Back in 1963 that production opened the box on what seemed to us olden days. We of the post-second world war "baby bulge" heard our parents tell of blitz and rations, but this turned us to look at our grandparents anew. What did they do? Wars sweep up every family, private stories as part of great national events: peacetime offers no such galvanising markers. Every one of us has tales to tell. As the Guardian calls for family memories, these are mine.

One uncle, aged just 14, was turfed out of naval college straight off to Gallipoli, where his older brother died – but he survived. My two grandfathers were both left deeply scarred, in quite different ways. One, George Powell, was a professional soldier, a guards officer shipped out to France from the outset. In one battle he was shelled and buried alive for a day and a night, until dug out by the straggling remains of his unit. His wounds were slight, his shell-shock serious, but he was sent back to the front. In one battle the whistle blew but he failed to lead his men over the top in yet another push towards the barbed wire. Why? Was it revulsion at futile slaughter, was it cowardice – or just paralytic shock? Whichever, it was hushed up and he was honorably demobbed in 1919.

I just remember him, a red-faced blimp, blustering about military or political strategy.

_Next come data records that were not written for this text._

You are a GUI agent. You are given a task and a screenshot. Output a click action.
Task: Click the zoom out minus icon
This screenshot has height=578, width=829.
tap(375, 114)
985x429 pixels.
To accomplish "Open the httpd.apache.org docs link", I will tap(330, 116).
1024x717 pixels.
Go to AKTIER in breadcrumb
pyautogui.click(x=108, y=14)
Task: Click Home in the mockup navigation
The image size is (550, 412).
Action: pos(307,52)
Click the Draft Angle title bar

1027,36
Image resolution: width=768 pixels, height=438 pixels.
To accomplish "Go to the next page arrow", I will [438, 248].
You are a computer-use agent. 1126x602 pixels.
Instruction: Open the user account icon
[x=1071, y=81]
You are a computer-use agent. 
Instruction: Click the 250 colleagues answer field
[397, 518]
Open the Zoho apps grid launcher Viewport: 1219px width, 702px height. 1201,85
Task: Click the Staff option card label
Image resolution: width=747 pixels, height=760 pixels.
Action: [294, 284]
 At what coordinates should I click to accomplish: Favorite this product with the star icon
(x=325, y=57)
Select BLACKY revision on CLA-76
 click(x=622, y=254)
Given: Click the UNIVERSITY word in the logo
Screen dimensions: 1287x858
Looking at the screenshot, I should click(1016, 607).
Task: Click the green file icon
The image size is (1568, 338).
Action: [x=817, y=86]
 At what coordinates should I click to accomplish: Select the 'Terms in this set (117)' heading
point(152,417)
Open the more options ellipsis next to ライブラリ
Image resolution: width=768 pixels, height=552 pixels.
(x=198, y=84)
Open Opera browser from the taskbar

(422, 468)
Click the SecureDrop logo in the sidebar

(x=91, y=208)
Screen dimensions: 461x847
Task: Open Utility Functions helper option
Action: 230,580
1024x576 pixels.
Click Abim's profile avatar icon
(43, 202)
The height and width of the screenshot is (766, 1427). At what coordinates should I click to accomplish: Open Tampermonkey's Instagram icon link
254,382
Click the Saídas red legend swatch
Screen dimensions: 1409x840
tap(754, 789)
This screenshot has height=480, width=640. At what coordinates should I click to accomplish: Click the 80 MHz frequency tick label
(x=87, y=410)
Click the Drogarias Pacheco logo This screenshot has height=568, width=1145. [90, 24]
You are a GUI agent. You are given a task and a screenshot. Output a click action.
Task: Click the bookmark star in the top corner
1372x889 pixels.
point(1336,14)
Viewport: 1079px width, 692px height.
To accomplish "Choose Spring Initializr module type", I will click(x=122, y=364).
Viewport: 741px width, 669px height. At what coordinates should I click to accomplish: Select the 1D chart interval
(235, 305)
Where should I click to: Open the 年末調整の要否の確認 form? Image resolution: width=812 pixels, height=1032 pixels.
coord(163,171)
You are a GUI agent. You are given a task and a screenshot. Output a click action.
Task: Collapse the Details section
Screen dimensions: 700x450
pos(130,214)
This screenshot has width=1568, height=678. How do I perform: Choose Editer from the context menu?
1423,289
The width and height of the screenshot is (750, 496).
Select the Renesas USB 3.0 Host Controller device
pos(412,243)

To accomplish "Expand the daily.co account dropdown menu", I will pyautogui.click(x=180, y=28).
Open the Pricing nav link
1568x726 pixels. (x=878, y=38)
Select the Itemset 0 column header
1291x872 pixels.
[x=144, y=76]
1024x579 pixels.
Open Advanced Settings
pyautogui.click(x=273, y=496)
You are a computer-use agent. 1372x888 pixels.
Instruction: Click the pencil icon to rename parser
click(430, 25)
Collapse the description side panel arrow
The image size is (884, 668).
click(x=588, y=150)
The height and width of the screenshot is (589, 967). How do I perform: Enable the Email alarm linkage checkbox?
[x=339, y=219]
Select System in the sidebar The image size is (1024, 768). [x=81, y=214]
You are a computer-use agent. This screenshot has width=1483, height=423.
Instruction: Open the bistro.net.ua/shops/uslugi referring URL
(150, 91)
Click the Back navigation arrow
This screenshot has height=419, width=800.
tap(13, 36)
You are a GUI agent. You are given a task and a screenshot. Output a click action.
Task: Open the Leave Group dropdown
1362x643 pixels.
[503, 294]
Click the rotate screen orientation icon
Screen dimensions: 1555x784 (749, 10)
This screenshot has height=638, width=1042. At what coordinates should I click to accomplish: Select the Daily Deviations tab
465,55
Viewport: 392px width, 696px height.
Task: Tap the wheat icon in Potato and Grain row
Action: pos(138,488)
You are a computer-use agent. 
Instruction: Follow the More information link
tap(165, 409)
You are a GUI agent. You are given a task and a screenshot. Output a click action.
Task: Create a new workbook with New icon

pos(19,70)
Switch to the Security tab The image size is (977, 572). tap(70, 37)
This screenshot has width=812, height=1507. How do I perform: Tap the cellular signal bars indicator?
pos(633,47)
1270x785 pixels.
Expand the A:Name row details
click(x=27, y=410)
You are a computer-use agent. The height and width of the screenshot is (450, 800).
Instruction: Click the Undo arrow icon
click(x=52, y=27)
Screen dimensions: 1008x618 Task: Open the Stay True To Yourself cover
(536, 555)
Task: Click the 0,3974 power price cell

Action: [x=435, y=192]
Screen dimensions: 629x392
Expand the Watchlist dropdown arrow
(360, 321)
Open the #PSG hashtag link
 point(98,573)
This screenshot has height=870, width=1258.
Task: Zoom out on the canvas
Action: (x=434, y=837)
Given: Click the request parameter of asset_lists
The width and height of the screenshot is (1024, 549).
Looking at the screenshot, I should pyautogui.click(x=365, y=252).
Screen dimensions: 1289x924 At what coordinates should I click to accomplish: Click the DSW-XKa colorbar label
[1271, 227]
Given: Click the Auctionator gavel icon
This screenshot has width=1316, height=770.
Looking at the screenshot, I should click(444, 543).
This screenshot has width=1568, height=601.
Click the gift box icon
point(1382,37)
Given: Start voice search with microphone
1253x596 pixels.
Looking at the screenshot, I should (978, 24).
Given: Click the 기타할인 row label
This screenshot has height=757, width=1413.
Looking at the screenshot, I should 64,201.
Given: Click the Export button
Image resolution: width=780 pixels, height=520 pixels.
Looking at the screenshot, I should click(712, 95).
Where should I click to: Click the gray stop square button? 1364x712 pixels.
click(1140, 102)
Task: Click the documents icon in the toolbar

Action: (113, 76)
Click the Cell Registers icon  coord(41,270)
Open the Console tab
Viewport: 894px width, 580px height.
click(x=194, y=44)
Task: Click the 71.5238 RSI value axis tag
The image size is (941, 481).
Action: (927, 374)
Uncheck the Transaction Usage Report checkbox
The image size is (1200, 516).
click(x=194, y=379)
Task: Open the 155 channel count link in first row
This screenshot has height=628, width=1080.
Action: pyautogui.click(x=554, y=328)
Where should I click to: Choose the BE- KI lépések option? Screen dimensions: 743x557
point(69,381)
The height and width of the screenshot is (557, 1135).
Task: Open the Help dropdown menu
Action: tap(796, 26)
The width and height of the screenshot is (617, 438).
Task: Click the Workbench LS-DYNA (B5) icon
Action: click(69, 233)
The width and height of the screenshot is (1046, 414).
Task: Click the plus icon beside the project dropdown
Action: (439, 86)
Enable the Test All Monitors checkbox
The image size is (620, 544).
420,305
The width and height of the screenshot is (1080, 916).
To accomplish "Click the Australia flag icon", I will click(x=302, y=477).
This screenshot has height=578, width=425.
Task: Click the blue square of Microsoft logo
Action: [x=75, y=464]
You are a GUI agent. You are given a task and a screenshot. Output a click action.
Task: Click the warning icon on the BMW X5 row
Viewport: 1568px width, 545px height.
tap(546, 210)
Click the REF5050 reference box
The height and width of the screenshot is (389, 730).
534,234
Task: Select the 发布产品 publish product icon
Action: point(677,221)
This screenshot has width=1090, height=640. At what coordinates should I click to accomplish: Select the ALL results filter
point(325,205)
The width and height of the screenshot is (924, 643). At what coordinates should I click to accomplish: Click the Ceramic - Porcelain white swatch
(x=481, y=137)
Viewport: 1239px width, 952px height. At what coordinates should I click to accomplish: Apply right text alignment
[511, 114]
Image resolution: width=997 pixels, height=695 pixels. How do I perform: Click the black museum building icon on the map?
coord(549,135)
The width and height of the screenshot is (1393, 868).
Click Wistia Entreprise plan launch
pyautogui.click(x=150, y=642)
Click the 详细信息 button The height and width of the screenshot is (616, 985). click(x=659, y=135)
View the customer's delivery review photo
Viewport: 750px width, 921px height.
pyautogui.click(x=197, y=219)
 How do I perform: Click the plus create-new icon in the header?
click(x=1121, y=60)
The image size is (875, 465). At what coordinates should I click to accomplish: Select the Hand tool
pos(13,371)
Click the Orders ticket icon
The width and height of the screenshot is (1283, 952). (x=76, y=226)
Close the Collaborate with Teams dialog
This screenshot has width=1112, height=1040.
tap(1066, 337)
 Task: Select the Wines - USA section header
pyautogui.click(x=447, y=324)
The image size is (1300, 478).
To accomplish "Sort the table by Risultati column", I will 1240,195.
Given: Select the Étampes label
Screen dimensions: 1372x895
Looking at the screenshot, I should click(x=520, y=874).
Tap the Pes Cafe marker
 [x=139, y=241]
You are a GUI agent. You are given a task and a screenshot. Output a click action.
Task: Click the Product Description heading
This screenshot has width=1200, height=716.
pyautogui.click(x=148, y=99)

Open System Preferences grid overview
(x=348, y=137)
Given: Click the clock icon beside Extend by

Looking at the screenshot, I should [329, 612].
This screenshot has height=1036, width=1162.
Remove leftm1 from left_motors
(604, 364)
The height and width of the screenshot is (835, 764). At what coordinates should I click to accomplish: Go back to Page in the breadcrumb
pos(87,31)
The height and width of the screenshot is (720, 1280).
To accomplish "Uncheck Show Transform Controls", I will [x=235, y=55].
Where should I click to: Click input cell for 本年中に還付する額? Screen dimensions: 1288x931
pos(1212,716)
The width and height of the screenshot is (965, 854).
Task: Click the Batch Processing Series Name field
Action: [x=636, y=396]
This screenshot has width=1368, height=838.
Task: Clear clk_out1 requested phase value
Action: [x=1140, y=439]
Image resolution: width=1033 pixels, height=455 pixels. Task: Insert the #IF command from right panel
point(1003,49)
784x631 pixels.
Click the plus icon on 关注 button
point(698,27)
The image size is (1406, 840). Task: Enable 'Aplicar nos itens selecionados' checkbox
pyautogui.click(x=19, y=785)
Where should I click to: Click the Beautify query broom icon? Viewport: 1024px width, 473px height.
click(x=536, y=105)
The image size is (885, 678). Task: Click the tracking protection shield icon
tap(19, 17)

Years later my mother told of his secret scars. In the Guards Club he would play cards, but if ever he began to win, others at the table would whisper the name of the battle where he lost his nerve/saved his men, until he put down his cards and slipped away.
My other grandfather, the historian Arnold Toynbee, was deeply scarred too.  At 25 he ducked, not a conscientious objector but too afraid of army life to sign up. His biographer exposes the number of times he pretended to volunteer, but turned up with doctors' letters declaring him unfit. Employed in the Foreign Office, he wrote propaganda pamphlets such as The Terrible Tyranny of the Turk (later greatly repented), his job declared essential war work.

But he did show the white feather, seared for ever after by the death of his friends. Others have their family stories of heroism, misery, bravery medals earned – or, as with Siegfried Sassoon, a curious mix of both.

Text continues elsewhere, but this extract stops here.